- Activity: Which lines in the records below contain the word "question"? Copy each one out.

Data in this exercise Block Start

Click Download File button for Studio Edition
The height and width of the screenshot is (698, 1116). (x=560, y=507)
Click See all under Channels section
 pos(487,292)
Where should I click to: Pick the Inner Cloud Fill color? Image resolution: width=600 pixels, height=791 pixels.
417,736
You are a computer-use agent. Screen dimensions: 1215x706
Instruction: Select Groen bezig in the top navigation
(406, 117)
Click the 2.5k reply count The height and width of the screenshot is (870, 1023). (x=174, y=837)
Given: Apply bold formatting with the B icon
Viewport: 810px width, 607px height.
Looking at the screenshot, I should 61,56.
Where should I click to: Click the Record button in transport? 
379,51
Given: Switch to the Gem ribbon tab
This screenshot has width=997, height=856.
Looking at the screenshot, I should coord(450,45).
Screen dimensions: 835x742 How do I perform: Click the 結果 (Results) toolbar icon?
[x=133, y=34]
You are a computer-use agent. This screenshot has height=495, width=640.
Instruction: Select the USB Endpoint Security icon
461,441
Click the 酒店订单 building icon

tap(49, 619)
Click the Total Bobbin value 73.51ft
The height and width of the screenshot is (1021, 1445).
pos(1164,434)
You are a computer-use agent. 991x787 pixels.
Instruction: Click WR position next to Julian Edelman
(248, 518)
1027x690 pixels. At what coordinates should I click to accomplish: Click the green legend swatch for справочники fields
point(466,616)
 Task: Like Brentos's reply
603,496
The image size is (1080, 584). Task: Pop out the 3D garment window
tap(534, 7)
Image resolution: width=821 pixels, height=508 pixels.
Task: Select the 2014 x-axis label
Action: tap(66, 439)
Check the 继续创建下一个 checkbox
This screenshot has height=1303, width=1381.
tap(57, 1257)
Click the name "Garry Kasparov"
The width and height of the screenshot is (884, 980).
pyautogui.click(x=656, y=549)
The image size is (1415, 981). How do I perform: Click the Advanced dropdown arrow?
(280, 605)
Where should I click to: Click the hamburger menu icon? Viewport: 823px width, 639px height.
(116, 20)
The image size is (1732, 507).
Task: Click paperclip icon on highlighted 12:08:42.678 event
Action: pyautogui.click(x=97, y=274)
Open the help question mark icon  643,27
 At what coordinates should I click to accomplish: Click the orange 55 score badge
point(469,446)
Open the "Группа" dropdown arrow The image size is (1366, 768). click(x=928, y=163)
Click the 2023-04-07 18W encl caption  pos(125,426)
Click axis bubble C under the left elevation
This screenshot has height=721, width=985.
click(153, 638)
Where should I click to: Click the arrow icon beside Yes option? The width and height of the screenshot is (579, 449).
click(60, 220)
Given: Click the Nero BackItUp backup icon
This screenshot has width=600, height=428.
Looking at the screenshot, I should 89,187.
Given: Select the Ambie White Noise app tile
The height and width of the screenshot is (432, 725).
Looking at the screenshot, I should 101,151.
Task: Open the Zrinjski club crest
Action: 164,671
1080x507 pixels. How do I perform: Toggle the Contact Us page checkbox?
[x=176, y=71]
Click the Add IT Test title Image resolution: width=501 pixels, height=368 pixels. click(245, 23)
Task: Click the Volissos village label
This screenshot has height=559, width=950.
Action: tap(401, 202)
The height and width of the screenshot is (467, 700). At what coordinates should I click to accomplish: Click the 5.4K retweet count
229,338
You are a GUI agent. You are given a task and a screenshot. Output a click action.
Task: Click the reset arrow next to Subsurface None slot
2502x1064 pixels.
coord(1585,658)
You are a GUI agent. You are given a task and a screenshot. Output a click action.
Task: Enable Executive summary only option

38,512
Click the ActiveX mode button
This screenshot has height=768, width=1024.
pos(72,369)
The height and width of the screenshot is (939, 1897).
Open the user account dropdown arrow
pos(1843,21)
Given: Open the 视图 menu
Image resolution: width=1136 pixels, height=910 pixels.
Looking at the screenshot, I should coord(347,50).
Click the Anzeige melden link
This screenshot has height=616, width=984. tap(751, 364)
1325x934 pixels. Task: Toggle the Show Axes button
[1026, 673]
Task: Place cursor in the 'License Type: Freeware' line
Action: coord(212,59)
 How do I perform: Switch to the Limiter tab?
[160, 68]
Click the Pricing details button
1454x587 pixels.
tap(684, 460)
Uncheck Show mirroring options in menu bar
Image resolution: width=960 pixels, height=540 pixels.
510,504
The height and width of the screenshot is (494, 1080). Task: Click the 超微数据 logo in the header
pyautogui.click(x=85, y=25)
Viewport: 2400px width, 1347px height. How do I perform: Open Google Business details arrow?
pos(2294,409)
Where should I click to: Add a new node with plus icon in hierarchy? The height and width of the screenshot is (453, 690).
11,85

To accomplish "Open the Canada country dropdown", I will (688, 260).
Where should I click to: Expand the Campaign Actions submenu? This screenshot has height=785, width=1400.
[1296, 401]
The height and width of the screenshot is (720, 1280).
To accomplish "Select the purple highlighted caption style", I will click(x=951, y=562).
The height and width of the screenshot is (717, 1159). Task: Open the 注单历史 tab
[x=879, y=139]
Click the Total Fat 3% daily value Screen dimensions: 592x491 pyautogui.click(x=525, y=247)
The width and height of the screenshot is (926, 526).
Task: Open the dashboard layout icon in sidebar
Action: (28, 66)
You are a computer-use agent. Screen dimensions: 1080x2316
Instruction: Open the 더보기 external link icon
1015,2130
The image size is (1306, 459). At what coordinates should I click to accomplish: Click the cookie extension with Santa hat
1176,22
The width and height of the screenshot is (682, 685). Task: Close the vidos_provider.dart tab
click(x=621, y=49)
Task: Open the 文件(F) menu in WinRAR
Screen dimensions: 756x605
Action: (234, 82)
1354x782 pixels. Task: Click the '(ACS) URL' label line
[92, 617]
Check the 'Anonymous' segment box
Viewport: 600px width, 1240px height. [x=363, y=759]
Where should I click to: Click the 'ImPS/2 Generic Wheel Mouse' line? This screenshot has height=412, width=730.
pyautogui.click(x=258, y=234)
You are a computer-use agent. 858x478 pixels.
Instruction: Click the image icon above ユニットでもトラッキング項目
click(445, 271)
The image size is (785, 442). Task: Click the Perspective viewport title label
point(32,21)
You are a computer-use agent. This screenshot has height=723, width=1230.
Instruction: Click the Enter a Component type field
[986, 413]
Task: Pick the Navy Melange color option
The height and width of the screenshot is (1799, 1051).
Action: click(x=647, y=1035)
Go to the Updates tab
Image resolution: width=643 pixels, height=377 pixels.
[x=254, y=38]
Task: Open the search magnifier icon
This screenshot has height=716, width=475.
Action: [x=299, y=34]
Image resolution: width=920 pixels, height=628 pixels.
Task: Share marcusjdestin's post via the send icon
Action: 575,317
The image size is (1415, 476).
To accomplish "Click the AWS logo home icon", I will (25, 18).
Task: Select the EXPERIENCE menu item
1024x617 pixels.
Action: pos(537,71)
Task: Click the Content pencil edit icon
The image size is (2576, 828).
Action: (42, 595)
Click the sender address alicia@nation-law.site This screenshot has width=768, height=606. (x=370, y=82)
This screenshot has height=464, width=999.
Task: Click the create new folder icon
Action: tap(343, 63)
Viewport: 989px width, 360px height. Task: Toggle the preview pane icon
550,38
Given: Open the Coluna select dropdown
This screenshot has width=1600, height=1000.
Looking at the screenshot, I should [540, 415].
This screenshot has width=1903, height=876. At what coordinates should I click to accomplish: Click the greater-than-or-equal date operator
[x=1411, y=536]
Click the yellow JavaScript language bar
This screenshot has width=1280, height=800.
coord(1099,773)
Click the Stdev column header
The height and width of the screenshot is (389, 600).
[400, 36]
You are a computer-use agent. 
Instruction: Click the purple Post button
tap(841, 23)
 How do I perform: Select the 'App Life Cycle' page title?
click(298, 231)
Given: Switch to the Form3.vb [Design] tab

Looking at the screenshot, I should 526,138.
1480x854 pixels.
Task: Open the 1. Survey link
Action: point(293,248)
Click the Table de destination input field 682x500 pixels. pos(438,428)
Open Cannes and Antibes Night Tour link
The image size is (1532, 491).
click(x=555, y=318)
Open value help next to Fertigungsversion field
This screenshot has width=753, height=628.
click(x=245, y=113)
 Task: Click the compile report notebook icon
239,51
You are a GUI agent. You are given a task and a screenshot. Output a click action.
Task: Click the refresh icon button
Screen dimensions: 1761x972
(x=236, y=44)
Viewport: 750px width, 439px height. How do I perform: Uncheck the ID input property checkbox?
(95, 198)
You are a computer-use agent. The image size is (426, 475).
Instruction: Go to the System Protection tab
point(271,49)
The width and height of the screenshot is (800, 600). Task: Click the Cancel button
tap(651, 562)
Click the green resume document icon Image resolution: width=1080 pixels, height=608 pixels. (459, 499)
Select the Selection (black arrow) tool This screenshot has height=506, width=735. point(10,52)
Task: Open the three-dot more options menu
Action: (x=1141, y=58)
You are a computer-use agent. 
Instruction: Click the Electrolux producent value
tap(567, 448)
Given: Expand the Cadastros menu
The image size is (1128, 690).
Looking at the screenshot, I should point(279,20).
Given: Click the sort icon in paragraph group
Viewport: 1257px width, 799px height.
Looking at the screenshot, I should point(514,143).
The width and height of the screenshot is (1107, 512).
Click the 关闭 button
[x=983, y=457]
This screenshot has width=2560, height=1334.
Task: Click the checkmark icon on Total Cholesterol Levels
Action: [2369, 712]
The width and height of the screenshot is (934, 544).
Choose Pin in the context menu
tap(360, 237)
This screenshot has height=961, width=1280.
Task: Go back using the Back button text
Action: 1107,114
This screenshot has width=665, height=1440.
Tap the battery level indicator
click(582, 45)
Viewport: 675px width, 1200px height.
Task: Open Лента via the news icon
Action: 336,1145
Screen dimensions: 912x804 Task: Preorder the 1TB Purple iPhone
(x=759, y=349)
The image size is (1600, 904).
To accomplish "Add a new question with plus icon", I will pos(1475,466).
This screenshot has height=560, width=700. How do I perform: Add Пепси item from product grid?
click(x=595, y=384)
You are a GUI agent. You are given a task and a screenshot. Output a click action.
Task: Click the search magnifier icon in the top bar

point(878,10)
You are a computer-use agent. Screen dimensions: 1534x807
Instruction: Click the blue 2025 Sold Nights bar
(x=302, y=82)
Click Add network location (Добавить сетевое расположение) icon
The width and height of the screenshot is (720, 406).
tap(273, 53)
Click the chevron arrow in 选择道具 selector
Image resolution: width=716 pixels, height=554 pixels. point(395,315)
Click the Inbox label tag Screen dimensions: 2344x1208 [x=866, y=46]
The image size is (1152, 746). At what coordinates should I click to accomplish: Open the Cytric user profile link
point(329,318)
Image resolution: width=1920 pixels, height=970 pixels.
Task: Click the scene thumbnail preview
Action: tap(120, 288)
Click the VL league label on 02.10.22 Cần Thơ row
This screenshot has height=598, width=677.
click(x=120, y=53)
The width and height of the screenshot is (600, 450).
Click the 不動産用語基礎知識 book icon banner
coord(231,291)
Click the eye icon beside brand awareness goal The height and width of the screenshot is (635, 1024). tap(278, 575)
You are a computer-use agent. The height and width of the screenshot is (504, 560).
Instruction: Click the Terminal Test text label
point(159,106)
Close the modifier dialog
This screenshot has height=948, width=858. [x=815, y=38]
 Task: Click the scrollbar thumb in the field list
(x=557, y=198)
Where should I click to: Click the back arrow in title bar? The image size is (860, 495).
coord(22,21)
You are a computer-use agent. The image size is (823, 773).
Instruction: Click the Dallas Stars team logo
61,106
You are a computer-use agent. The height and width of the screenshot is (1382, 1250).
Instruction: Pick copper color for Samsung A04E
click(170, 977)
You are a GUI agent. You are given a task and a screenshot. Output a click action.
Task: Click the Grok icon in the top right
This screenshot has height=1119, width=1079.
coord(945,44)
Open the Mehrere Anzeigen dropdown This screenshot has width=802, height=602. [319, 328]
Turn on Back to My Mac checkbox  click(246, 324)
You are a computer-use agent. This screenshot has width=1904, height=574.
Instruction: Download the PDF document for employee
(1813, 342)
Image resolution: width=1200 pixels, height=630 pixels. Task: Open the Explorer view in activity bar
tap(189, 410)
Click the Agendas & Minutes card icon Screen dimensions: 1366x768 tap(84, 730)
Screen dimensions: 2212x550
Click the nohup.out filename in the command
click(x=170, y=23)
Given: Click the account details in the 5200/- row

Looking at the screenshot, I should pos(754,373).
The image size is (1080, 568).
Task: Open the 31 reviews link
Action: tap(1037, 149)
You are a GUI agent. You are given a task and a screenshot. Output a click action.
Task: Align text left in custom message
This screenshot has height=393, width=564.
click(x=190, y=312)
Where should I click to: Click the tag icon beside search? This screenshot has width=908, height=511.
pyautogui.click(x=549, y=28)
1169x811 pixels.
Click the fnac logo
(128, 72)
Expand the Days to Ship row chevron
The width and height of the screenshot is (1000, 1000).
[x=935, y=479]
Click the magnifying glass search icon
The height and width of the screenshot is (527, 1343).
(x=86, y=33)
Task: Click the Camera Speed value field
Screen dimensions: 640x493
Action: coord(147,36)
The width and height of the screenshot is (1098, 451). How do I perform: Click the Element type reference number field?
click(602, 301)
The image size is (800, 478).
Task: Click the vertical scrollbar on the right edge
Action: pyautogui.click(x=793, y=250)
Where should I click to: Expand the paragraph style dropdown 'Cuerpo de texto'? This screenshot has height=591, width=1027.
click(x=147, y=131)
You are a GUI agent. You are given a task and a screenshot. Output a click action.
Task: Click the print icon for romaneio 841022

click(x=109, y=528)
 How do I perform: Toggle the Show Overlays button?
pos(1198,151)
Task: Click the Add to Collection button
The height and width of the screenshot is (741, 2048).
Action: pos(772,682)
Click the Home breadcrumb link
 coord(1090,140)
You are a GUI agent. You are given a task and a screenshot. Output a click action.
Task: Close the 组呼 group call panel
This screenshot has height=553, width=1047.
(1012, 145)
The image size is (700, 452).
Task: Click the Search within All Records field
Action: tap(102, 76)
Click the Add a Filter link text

Data in this exercise Block End

- Exercise answer:
Open the help question mark icon  643,27
To accomplish "Add a new question with plus icon", I will pos(1475,466).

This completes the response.